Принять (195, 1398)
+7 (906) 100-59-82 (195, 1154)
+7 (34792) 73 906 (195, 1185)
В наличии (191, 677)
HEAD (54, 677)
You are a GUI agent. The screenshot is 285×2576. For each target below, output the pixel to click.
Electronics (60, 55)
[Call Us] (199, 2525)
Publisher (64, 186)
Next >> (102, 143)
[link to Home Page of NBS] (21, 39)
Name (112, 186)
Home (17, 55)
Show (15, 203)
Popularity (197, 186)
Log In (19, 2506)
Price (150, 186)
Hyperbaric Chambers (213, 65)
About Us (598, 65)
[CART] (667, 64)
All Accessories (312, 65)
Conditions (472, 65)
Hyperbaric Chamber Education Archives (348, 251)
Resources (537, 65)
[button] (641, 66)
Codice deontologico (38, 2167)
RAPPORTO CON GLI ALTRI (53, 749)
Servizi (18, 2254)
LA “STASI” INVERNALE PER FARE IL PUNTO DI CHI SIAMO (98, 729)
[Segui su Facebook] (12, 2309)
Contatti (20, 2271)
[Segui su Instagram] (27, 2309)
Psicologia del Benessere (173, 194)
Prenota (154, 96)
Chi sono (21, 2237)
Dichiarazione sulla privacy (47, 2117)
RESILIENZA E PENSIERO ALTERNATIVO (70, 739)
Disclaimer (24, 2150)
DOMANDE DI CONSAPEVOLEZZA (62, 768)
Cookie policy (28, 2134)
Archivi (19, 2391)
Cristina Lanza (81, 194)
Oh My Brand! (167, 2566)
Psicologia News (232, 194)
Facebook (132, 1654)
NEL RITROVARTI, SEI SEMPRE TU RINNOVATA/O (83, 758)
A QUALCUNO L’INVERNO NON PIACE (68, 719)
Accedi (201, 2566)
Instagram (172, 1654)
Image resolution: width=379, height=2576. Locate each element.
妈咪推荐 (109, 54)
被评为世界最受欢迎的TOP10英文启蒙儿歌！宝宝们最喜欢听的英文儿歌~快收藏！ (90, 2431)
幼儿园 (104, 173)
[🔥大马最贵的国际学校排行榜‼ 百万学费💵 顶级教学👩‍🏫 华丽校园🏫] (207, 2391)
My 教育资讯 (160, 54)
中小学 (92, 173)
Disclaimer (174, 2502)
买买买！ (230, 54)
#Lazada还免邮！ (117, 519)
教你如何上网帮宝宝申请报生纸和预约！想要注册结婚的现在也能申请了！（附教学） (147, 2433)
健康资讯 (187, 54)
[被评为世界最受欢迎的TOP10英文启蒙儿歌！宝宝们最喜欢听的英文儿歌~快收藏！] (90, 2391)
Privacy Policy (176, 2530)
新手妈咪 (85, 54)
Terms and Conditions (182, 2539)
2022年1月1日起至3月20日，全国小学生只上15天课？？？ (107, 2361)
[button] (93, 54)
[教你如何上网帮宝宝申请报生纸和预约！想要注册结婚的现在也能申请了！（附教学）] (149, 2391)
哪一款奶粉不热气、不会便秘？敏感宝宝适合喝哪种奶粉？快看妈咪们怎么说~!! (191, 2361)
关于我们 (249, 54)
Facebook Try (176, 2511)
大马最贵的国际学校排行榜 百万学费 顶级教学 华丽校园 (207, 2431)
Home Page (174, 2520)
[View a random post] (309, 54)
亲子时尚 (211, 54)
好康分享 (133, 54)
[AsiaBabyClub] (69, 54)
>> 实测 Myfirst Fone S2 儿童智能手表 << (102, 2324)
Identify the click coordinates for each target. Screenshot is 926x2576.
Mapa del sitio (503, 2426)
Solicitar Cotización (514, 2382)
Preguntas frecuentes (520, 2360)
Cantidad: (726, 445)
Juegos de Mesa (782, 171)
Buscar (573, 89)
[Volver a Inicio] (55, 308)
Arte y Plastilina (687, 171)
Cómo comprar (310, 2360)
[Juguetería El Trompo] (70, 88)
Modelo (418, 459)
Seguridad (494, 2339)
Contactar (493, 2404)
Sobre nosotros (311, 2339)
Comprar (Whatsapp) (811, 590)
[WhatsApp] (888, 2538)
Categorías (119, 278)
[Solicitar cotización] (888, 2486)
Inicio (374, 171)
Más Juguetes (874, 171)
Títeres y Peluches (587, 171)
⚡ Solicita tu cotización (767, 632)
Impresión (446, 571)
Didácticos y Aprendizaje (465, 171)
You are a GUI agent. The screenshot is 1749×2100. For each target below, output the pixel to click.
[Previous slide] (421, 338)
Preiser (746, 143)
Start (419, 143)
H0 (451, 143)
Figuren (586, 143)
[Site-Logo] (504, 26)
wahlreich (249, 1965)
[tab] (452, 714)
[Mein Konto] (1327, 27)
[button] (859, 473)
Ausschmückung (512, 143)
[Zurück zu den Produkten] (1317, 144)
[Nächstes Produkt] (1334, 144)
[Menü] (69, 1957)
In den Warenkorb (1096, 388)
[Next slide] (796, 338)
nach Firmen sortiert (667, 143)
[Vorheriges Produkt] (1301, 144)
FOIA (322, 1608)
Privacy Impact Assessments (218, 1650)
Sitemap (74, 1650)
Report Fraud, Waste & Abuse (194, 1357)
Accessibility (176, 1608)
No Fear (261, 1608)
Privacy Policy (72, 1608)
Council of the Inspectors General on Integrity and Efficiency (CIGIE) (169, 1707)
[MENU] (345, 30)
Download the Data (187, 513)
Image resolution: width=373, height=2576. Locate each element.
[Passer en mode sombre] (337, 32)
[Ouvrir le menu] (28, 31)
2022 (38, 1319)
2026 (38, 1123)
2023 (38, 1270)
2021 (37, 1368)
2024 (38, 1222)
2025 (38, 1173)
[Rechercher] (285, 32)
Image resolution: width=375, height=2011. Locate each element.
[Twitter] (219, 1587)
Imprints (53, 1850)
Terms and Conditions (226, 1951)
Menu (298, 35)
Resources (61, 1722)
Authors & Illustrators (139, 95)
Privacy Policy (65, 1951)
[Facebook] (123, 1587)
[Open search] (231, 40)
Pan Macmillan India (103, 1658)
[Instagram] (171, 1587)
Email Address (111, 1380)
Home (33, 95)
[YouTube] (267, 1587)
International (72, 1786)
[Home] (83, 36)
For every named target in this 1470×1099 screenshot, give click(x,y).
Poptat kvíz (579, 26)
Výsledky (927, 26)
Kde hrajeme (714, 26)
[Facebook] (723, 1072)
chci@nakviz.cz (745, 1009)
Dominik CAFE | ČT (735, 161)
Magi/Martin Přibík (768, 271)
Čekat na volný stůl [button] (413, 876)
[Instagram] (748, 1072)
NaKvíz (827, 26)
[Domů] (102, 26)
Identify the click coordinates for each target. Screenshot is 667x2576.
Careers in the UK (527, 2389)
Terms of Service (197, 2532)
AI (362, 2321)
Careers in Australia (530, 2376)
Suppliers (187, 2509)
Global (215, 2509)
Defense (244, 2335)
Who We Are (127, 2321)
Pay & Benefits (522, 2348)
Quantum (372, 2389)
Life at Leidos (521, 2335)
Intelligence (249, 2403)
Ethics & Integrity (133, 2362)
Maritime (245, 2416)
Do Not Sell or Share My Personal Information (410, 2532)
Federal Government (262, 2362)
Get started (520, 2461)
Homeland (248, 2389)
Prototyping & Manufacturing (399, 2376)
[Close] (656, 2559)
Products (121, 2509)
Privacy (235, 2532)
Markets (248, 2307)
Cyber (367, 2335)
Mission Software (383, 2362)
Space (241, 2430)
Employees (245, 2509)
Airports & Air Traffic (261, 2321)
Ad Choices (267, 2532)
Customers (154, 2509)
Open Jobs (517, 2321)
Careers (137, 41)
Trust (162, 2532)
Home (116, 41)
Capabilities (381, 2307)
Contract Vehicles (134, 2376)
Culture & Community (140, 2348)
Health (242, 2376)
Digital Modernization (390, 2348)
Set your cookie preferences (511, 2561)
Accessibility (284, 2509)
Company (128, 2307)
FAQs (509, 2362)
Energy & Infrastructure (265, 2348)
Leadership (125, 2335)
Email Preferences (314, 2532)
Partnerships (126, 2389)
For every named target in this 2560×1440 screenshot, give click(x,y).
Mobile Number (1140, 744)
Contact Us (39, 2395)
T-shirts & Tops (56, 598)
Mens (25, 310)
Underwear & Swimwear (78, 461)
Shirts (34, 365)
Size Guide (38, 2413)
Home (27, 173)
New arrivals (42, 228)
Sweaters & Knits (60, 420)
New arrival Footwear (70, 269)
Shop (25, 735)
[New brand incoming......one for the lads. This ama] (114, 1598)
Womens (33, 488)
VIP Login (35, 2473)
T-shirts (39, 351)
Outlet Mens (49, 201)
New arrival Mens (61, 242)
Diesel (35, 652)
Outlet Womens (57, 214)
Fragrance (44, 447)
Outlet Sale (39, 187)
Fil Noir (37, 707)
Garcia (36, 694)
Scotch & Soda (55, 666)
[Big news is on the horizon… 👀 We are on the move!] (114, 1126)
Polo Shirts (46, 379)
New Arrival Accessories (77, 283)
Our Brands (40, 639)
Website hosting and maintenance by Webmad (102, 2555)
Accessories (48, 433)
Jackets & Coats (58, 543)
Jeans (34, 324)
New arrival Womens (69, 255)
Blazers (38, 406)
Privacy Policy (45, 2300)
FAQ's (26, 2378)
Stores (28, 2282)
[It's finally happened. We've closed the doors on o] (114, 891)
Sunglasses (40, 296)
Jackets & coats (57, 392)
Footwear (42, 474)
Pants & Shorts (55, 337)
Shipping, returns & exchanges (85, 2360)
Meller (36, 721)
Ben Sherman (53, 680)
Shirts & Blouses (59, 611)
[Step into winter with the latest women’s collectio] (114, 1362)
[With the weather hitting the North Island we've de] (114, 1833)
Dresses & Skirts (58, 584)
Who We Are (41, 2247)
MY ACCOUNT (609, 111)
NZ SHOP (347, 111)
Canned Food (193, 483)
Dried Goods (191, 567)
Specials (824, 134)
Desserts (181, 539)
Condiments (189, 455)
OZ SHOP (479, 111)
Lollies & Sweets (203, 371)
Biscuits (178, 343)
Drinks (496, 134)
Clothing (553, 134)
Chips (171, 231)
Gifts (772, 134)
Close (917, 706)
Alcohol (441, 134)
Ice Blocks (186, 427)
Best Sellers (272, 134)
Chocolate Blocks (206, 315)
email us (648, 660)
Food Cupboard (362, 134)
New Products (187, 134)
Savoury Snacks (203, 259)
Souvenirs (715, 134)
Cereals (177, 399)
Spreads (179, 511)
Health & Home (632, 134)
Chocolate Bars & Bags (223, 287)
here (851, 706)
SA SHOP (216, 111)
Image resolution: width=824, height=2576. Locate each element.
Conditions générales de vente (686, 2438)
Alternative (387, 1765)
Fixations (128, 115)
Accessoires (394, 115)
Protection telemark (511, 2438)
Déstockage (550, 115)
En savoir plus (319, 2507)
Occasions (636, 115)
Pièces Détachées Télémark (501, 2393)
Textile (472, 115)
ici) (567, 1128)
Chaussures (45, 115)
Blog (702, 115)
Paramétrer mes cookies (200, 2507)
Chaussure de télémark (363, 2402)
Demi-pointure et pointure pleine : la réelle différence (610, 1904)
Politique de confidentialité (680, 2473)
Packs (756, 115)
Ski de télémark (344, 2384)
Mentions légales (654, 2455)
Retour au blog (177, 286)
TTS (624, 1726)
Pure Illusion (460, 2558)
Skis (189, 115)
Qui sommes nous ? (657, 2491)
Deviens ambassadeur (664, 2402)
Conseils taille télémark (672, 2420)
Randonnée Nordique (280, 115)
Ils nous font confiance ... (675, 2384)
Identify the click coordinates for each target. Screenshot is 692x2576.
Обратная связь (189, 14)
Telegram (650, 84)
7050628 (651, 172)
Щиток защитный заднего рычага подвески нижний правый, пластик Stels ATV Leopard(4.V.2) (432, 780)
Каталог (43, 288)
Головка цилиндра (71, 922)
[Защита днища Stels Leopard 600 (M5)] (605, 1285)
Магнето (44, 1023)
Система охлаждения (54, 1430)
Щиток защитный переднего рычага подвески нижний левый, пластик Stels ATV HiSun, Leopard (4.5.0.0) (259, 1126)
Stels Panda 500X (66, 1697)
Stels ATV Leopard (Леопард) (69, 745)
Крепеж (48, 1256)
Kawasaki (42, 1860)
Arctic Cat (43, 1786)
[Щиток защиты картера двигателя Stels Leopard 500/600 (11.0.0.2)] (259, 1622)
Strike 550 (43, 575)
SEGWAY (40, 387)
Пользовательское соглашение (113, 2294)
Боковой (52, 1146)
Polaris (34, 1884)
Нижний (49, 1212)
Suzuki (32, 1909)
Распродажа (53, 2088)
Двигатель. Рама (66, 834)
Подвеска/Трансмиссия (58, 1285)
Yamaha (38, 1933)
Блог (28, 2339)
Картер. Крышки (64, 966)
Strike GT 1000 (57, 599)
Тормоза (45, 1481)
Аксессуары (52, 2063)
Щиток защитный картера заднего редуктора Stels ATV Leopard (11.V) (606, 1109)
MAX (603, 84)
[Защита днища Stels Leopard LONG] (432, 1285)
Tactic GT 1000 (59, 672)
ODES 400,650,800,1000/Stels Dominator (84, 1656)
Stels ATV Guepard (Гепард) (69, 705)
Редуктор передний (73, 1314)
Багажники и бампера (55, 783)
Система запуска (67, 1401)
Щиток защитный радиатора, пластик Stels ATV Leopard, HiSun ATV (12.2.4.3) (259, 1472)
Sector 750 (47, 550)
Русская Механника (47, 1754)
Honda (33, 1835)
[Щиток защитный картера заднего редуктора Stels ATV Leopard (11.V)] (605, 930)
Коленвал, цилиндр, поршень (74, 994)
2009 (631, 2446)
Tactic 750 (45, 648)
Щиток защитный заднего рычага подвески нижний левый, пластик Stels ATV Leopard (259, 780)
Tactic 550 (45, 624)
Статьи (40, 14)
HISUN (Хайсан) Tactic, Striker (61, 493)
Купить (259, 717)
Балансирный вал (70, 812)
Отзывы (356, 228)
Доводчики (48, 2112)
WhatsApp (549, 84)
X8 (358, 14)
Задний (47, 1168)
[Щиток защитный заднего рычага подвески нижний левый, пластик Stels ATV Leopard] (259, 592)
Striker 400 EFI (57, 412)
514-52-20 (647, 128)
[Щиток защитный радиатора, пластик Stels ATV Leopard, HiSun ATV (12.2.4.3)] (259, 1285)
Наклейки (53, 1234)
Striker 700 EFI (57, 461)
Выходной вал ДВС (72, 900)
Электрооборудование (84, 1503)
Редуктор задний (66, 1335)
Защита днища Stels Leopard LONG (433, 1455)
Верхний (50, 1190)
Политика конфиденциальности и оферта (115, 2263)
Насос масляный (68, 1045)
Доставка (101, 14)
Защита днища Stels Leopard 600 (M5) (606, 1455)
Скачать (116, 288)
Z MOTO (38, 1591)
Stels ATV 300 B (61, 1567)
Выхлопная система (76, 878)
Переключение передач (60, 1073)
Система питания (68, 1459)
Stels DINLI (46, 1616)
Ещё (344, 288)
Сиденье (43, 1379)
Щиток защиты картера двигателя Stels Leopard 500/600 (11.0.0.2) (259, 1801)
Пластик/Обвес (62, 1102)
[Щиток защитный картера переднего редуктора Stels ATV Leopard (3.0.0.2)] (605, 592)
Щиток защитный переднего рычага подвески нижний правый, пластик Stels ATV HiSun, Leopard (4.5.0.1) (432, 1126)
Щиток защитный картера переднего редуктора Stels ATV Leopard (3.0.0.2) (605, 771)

——

### Task
Please output an exact copy of the lines above, from the opening line of the data down to the line that contains "Hyperbaric Chambers (213, 65)".

### Task solution
Принять (195, 1398)
+7 (906) 100-59-82 (195, 1154)
+7 (34792) 73 906 (195, 1185)
В наличии (191, 677)
HEAD (54, 677)
You are a GUI agent. The screenshot is 285×2576. For each target below, output the pixel to click.
Electronics (60, 55)
[Call Us] (199, 2525)
Publisher (64, 186)
Next >> (102, 143)
[link to Home Page of NBS] (21, 39)
Name (112, 186)
Home (17, 55)
Show (15, 203)
Popularity (197, 186)
Log In (19, 2506)
Price (150, 186)
Hyperbaric Chambers (213, 65)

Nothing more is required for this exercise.